La mise en scène en question

Jean Goury


L’Harmattan, Paris, 131 pages, 2007.



Halte au massacre


L’opéra est un genre mort, affirme Jean Goury. Nous souscrivons, hélas. Mais ce genre, cela n’empêche pas que nous l’aimions, comme nous aimons – et tendrement – la tragédie classique, le sonnet, l’épopée en vers, les ortolans et tant d’autres bonheurs abolis ; et que nous voulions protéger sa dépouille avec fidélité.

Ce grand cadavre, pourtant, est piétiné sous nos yeux. L’âme des musiciens est trahie, et leur œuvre défigurée. Les sacrilèges ont nom « metteurs en scène ». Jean Goury instruit leur procès.

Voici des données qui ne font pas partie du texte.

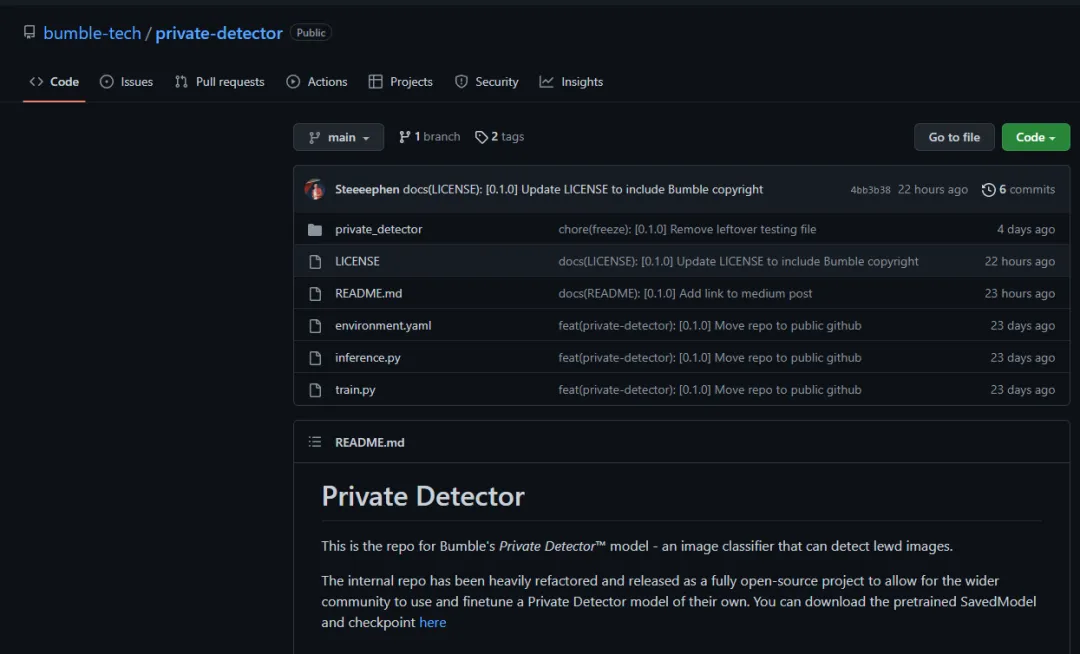Open the green Code dropdown
1080x654 pixels.
point(1035,137)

Certes, il n’est pas le premier. Voyez La Malscène, de Philippe Beaussant. Mais sa méthode est originale, un peu glaçante aussi. Se gardant d’entrer dans les discussions aussi oiseuses que théoriques où les champions de l’embrouillamini conceptuel auront toujours le dessus, il se contente de décrire minutieusement le travail des accusés.

Après un bref historique montrant bien qu’il fallait, tout de même, injecter un peu de théâtre dans l’opéra, et énumérant les réussites en la matière, souvent grâce aux inventions de la scène théâtrale, Jena Goury ouvre la galerie des horreurs.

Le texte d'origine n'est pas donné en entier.